Living with the Dead – the Burials of Basta

Most of the burials were discovered in the earliest and the main occupational phases (AIII-AII). In Area A (Figure S3) single or collective, primary and secondary burials as well as isolated skull deposits were recovered inside buildings and in substructure channels. In Area B, only the displaced bones of one individual, some other scattered human bones, and a multiple burial were found. In Area C, very few human remains were discovered. It has been suggested that Area A might have been used as a burial place after the houses had been abandoned [15]. Human remains of Area A were examined for demographic, taphonomic, and pathological features [23]. The authors determined the minimum number of individuals to be 56.
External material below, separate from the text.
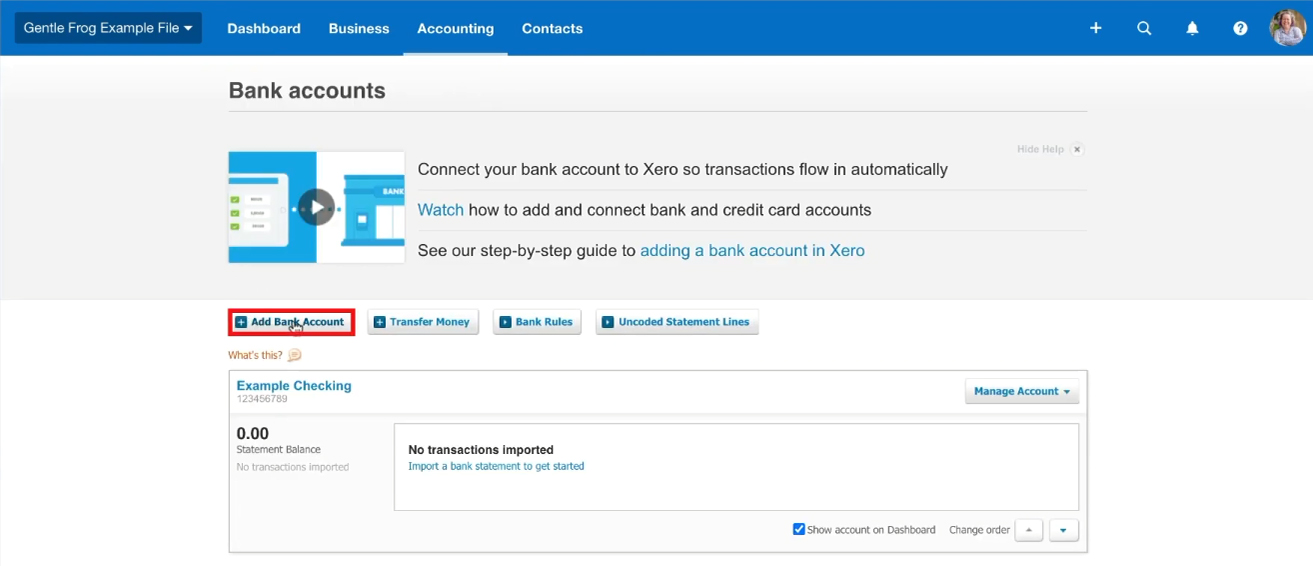Screen dimensions: 1313x566
Task: Click the Transfer Money button
Action: (423, 322)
For the present study we analyzed all available individuals with well-preserved upper jaws (n = 28) to determine the presence or absence of maxillary lateral incisors on at least one side (Table 1). All diagnoses were confirmed by X-ray imaging. For Sr-isotope analysis, 32 human enamel samples were available from 22 individuals, including pairs of early vs. late formed enamel of ten individuals. Ten samples of Neolithic animal bones and of the local soil constrain the local Sr-isotope signal.

Table 1

Results of all individuals investigated by dental and/or Sr-isotope analysis from Basta.

ID*	Age (yrs)	Sex	Tooth	87Sr/86Sr	±2 SE	MLIA	Microdontia or other agenesis
B2	20–25	f	16	0.708285	0.000051	(− −)	(− )
			18	0.708180	0.000050
B4	30–39	f	26	0.708193	0.000010	(− +)	(− )
			28	0.708143	0.000014
B5	4–8	?	26	0.708170	0.000014	(− −)	(− )
B6/1	30–49	f	18	0.708165	0.000059	(+ −)	(− )
B7/1	10–12	?	26	0.708163	0.000030	(− −)	(− )
			25	0.708137	0.000071
B7/2	8–12	?	36	0.708177	0.000063	(− −)	(− )
			25	0.708182	0.000012
B7/3	30–45	f (?)				(− −)	(− )
B7/4	11–14	?	46	0.708163	0.000027	(− −)	12 reduced size
			38	0.708188	0.000035
B8/1	4–8	?	16	0.707991	0.000040	(− −)	(− )
B8/2	4–5	?				(− −)	(− )
B9	30–39	m (?)	18	0.708164	0.000012	(+ ?)	(− )
B14	40–55	f	26	0.708840	0.000035	(+ −)	(− )
B16/1	45–69	f (?)	48	0.708123	0.000032	(? ?)	(− )
B17	50–59	?				(+ +)	(− )
B20	5–9	?	16	0.708178	0.000039	(− −)	12 reduced size
			24	0.708176	0.000023
B30	2,5–4	?				(− −)	(− )
B32	5–6	?	16	0.708174	0.000033	(− −)	(− )
B33	13–15	f (?)	36	0.708147	0.000039	(− −)	12 reduced size
B35	22–25	f (?)	36	0.708149	0.000032	(+ −)	35,45 missing
			38	0.708130	0.000031
B37	30–39	m	36	0.708137	0.000015	(+ +)	28 reduced size
			38	0.708157	0.000014
B38	40–49	m	48	0.708153	0.000050	(− −)	(− )
B39/1	6–10	?	26	0.708159	0.000075	(− −)	(− )
B39/2	7–10	?	36	0.708499	0.000025	(− −)	(− )
			35	0.708191	0.000015
B39/3o.4	35–49	m	18	0.708162	0.000014	(+ −)	(− )
B40	50–65	f (?)	18	0.708175	0.000019	(+ +)	(− )
B5060/1	8–11	?	26	0.708066	0.000035	(− −)	22 reduced size
			15	0.708117	0.000028
B5041	30–39	f (?)				(? +)	(− )
SF7/3083	30–45	m				(− ?)	(− )
SF22/18078/14443	13–17	?				(− ?)	(− )

The age and sex determination of the individuals are based on international standardized methods [23]. The denotation of the teeth follows the two-digit-system of the World Dental Federation. The investigated key feature, the maxillary lateral incisor agenesis (MLIA), has three possible outcomes: presence (+), absence (–), or the trait is indiscernible (?) because the upper jaw itself is missing. The column ‘microdontia or other agenesis’ comprises maxillary lateral incisors with reduced size and/or other types of missing teeth. MLIA and microdontia represent a variable expression of the same developmental defect. Other types of teeth such as the premolars 35 and 45 can additionally be missing [26]. Only three individuals have Sr-isotope values clearly outside the local average 87Sr/86Sr. Analytical methods for Sr-isotope analysis follows [29] with minor modifications.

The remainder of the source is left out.